(Dataset rows)
____

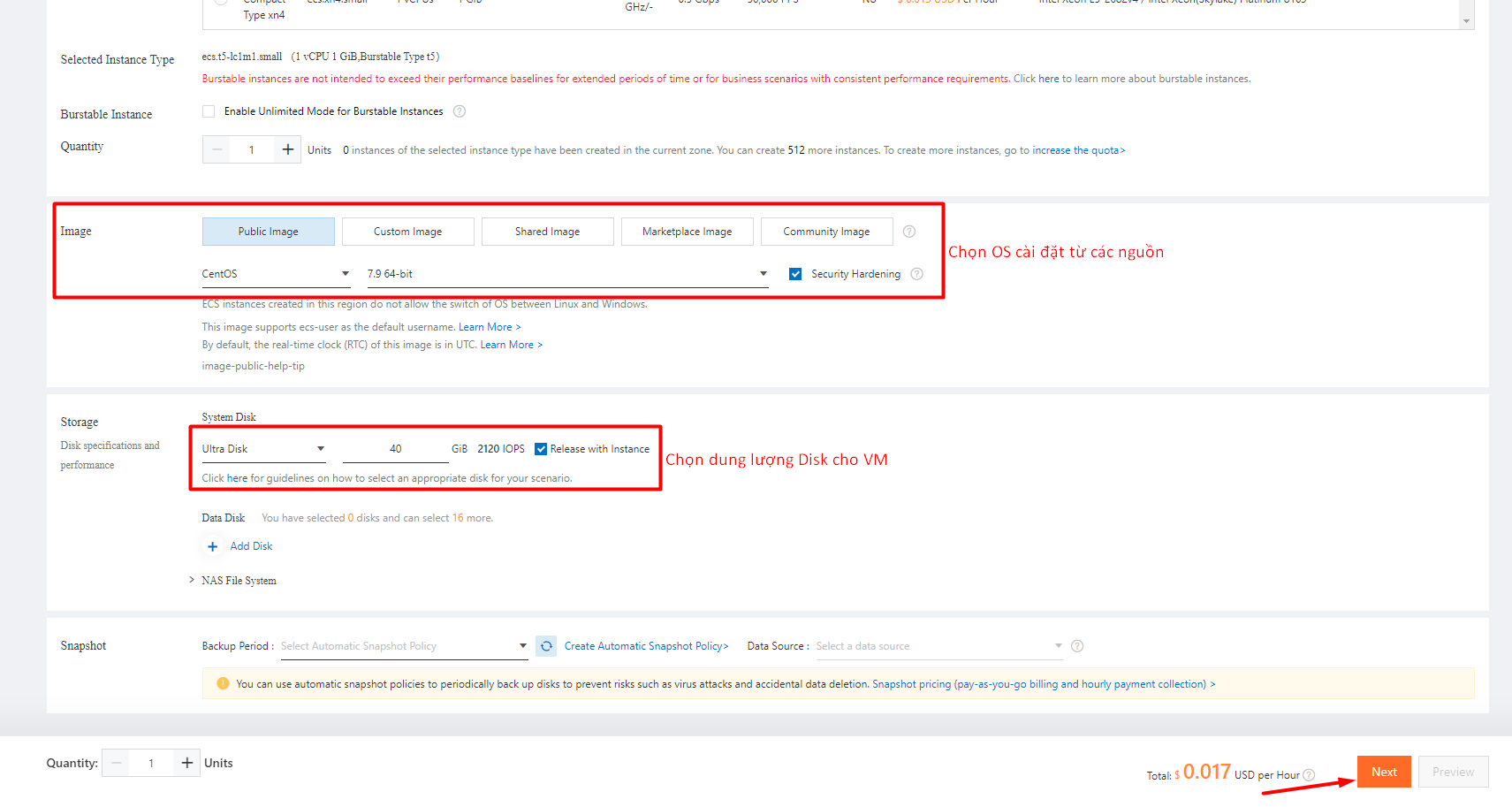Image resolution: width=1512 pixels, height=807 pixels.
Task: Click the Next button
Action: (1383, 771)
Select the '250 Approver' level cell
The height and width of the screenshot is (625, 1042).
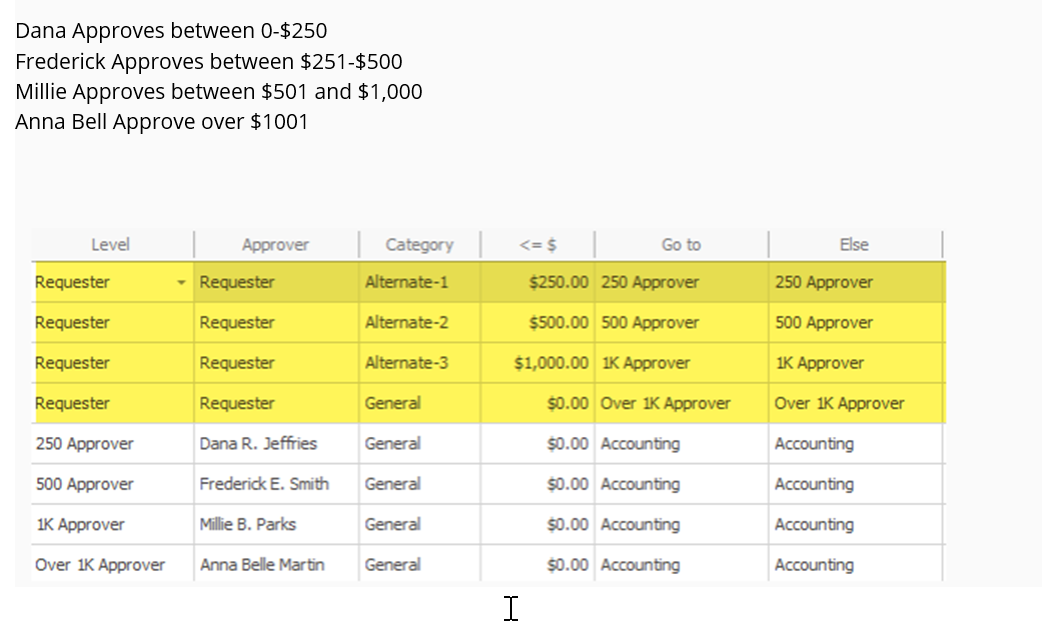pyautogui.click(x=84, y=444)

____

Your goal: Type out every one of the dataset rows above word for word, leaving out the pictures.

Exercise answer:
Image resolution: width=1512 pixels, height=807 pixels.
Task: Click the Next button
Action: (1383, 771)
Select the '250 Approver' level cell
The height and width of the screenshot is (625, 1042).
pyautogui.click(x=84, y=444)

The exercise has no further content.